ASSIGNMENT: Print word for word the first line of the records below and every following line through the one containing "The width and height of the screenshot is (1512, 791)."; print nothing else.
--
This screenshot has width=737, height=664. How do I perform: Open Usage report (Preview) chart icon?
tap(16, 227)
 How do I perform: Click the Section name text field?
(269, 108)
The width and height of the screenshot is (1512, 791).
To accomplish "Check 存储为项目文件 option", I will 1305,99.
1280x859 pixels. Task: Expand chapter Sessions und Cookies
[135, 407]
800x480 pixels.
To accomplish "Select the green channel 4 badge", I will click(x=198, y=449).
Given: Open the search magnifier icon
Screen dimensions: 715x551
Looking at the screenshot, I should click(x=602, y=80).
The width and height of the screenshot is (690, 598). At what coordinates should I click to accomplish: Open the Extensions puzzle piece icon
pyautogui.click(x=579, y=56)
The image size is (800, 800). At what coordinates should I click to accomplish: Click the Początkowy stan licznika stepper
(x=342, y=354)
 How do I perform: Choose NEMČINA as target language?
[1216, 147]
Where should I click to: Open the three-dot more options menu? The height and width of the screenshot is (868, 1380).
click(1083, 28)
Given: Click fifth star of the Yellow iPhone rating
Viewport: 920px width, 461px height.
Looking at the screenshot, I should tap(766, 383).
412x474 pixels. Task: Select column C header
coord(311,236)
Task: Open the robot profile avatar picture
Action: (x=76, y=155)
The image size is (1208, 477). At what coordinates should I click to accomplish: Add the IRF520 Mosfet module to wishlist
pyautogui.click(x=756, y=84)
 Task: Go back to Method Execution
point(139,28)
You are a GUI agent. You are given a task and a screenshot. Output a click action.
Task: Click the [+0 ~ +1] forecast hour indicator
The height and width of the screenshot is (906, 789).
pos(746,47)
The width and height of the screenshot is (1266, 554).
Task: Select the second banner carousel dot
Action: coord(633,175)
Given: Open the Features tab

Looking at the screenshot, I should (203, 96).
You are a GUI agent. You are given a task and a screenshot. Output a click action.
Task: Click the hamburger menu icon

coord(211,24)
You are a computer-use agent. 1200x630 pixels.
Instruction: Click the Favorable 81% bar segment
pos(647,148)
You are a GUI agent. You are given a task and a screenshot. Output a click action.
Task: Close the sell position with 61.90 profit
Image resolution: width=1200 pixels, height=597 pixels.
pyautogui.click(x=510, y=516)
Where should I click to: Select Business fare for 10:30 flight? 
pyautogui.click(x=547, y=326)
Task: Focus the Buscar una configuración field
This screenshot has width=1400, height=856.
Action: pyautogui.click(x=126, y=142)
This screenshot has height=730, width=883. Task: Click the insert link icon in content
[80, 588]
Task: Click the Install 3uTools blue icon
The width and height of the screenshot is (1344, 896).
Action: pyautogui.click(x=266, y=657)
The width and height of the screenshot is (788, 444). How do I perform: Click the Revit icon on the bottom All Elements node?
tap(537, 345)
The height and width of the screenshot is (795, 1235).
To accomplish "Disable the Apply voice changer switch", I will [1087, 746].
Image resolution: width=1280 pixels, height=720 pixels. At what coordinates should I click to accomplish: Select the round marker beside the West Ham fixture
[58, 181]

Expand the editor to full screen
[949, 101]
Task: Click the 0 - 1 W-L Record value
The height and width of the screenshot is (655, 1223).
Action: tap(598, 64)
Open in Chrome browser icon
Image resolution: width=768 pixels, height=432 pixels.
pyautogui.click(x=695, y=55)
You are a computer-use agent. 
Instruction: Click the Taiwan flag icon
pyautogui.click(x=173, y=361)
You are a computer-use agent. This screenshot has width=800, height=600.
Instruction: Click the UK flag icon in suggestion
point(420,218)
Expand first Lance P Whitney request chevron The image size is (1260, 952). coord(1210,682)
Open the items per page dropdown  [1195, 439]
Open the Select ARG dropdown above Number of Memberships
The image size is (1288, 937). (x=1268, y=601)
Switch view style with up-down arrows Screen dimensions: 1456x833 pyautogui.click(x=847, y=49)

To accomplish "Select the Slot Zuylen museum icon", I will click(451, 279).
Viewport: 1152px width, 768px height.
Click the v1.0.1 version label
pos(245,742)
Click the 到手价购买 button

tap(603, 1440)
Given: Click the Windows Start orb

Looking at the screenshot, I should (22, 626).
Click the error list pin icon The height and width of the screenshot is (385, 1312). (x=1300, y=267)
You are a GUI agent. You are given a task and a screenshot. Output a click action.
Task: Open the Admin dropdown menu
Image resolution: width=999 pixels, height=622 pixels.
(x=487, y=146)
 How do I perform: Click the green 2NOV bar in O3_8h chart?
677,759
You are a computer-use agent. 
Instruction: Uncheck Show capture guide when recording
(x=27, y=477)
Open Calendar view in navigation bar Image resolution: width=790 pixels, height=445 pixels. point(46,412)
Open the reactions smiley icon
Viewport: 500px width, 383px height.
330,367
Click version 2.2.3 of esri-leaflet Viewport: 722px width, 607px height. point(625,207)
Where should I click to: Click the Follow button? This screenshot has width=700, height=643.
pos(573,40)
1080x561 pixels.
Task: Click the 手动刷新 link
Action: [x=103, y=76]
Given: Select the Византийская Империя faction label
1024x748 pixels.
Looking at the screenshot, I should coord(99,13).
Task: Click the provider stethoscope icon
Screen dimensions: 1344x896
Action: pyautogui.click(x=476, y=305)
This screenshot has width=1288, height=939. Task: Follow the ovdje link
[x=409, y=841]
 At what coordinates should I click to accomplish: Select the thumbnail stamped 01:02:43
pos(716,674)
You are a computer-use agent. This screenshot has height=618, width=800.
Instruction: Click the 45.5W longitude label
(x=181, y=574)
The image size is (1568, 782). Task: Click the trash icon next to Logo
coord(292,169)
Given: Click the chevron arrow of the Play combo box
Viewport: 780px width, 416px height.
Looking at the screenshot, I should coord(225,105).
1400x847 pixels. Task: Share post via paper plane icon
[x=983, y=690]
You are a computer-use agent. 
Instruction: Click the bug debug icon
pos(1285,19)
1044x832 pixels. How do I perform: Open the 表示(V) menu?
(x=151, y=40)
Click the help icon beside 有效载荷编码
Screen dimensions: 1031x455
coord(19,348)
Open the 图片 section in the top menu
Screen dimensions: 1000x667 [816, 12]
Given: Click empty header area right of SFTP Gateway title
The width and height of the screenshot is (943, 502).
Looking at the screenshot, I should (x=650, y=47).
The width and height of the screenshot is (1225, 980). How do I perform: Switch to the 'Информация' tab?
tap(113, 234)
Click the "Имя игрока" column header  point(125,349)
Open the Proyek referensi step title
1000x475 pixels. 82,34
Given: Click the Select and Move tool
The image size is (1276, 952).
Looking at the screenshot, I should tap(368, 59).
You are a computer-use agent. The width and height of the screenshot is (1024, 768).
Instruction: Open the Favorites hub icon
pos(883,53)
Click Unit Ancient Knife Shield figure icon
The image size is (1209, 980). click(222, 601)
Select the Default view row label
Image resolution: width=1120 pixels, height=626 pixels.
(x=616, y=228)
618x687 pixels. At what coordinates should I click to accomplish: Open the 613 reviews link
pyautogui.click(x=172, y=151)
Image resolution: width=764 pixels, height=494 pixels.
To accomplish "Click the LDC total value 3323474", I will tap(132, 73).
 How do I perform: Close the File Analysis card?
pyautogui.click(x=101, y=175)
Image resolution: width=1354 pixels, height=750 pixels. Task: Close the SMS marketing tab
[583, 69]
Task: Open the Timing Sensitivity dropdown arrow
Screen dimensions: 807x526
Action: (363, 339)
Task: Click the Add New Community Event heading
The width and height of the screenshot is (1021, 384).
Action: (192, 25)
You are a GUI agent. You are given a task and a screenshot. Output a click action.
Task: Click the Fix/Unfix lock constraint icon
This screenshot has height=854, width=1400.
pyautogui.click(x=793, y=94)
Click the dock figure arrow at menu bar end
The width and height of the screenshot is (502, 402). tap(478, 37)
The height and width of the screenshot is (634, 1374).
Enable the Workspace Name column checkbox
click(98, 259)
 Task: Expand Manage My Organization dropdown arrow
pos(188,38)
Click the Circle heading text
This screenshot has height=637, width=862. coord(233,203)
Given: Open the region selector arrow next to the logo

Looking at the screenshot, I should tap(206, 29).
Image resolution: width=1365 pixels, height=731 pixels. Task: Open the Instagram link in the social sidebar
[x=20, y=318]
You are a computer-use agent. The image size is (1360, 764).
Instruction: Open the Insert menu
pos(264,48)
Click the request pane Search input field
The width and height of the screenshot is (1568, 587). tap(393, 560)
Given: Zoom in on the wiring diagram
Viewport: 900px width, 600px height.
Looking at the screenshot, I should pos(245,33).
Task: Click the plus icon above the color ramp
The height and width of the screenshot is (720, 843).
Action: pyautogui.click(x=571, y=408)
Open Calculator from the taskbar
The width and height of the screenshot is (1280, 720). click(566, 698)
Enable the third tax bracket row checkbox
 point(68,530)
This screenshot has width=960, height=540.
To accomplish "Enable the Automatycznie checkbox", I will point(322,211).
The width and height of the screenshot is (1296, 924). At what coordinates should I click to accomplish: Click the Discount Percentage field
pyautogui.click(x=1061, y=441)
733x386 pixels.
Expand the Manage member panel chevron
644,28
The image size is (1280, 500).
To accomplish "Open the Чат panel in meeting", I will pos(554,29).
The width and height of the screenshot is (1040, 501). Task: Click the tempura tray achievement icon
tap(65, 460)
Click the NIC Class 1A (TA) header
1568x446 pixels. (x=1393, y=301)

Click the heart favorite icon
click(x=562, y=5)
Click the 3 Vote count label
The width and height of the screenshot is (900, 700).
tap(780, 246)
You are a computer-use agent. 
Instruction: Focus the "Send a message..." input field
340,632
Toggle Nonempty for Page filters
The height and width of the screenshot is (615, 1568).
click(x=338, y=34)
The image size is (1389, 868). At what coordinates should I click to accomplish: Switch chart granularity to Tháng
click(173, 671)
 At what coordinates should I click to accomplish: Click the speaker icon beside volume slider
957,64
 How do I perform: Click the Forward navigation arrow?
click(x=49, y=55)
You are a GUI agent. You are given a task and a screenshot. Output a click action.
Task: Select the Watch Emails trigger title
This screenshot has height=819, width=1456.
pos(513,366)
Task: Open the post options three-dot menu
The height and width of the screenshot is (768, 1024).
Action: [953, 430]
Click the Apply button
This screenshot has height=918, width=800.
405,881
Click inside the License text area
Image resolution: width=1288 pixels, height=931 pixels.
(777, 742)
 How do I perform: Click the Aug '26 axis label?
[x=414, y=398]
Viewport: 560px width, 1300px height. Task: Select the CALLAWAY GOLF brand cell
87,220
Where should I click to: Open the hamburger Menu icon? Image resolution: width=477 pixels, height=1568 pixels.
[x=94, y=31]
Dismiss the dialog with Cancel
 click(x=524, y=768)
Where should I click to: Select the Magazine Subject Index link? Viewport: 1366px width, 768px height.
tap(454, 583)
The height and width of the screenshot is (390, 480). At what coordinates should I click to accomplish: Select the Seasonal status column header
--
ANSWER FOR THE TASK:
This screenshot has width=737, height=664. How do I perform: Open Usage report (Preview) chart icon?
tap(16, 227)
 How do I perform: Click the Section name text field?
(269, 108)
The width and height of the screenshot is (1512, 791).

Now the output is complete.